::: THE DATA :::

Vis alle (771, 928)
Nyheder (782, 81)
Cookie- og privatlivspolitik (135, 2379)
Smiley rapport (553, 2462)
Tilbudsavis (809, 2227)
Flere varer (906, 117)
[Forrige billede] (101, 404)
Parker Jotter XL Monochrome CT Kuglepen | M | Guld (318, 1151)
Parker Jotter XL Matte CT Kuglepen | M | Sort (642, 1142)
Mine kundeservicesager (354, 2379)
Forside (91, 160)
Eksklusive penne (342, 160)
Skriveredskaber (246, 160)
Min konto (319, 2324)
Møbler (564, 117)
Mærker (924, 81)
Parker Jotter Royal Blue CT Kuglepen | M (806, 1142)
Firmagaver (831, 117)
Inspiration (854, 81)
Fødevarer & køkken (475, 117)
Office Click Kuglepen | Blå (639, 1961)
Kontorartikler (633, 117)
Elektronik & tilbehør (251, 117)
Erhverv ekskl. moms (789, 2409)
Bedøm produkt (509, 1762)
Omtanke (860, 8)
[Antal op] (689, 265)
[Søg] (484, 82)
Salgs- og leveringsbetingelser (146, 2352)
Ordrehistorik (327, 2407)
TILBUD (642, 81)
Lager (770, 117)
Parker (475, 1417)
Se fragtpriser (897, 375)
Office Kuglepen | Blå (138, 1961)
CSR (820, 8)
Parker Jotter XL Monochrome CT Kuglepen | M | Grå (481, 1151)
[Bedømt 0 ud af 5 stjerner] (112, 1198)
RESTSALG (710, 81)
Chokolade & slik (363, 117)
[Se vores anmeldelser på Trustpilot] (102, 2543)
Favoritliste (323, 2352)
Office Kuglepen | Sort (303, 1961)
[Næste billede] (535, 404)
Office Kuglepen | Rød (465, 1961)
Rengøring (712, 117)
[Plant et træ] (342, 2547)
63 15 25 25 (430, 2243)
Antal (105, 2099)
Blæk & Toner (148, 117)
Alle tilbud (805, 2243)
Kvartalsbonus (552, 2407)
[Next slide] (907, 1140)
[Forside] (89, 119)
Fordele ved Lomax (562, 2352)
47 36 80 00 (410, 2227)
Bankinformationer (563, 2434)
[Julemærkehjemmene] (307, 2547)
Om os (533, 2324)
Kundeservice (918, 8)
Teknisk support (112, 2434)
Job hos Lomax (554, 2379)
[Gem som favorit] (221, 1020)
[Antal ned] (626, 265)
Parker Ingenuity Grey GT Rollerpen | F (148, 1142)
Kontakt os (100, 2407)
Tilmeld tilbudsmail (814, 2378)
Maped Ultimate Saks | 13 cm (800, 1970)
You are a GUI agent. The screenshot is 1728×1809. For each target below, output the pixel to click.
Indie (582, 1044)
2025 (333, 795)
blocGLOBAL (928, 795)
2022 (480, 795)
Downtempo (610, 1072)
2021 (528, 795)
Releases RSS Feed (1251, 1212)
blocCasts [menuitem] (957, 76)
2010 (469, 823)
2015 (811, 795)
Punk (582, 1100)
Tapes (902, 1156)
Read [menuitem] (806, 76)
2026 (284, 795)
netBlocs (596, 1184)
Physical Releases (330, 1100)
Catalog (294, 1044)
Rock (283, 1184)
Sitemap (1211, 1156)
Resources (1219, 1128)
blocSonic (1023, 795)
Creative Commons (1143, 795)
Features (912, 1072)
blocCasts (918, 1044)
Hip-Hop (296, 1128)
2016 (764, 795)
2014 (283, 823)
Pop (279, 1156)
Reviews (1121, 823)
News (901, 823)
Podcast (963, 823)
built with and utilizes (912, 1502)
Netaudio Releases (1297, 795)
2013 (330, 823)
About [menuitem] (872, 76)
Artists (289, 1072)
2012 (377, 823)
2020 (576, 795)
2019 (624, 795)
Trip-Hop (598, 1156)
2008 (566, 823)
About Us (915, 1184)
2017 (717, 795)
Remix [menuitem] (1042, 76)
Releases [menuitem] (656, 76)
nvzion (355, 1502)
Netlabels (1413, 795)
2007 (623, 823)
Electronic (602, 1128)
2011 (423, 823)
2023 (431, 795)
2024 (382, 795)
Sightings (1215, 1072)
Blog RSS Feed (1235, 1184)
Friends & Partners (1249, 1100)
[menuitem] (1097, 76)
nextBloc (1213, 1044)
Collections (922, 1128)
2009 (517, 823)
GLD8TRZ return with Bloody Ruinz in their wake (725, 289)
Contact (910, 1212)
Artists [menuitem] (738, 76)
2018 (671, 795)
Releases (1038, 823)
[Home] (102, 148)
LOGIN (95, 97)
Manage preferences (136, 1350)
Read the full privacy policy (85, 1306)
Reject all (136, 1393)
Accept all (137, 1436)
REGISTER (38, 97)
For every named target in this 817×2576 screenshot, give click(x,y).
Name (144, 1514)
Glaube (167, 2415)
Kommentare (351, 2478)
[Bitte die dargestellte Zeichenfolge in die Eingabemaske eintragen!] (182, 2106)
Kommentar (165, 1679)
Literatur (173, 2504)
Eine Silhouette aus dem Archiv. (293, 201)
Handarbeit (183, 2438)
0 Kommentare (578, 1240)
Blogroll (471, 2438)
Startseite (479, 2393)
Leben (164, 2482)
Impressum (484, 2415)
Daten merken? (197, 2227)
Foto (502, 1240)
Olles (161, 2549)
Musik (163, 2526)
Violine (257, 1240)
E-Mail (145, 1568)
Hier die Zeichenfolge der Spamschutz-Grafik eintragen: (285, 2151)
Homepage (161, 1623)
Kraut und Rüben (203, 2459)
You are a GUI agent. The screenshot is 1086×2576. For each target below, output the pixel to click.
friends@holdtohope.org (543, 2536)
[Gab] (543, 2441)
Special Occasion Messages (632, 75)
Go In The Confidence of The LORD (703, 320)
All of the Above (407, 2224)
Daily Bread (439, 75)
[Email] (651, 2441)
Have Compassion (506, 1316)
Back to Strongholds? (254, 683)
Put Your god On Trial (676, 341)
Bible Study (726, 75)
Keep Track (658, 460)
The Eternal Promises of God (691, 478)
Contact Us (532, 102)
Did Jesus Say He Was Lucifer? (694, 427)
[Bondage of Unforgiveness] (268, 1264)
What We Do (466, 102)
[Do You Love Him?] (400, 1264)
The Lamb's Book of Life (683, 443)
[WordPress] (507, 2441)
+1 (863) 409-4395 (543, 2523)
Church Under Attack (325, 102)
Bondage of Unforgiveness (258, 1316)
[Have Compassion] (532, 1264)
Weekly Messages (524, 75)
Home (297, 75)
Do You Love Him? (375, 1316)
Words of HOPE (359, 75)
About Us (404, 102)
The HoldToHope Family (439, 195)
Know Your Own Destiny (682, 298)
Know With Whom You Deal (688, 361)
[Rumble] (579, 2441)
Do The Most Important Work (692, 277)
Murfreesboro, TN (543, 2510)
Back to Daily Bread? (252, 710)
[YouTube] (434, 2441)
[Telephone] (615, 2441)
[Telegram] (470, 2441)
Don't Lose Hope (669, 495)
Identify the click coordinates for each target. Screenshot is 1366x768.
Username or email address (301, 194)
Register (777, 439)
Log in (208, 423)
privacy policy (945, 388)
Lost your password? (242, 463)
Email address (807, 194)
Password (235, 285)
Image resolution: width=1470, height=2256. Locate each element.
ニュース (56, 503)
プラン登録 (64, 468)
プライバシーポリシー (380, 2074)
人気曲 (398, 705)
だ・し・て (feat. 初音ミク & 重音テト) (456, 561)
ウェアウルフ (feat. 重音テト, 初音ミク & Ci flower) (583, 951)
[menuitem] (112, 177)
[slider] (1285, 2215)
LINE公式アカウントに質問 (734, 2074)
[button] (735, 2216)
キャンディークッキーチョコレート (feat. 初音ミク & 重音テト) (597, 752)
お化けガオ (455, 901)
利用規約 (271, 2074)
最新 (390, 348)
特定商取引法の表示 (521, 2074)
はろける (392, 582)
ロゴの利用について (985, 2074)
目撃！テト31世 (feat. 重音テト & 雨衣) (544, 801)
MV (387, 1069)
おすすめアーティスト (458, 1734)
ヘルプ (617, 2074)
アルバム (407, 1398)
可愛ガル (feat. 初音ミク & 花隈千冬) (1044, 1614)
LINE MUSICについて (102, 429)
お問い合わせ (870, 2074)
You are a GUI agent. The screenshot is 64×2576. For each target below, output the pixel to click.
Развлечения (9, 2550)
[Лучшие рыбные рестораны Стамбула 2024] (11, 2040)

:::

**EXERCISE PROMPT**
Only the lines above from the line containing "Elektronik & tilbehør (251, 117)" through the line containing "Lager (770, 117)" should be retyped, exactly and with both ends included.

**REPLY TO THE EXERCISE**
Elektronik & tilbehør (251, 117)
Erhverv ekskl. moms (789, 2409)
Bedøm produkt (509, 1762)
Omtanke (860, 8)
[Antal op] (689, 265)
[Søg] (484, 82)
Salgs- og leveringsbetingelser (146, 2352)
Ordrehistorik (327, 2407)
TILBUD (642, 81)
Lager (770, 117)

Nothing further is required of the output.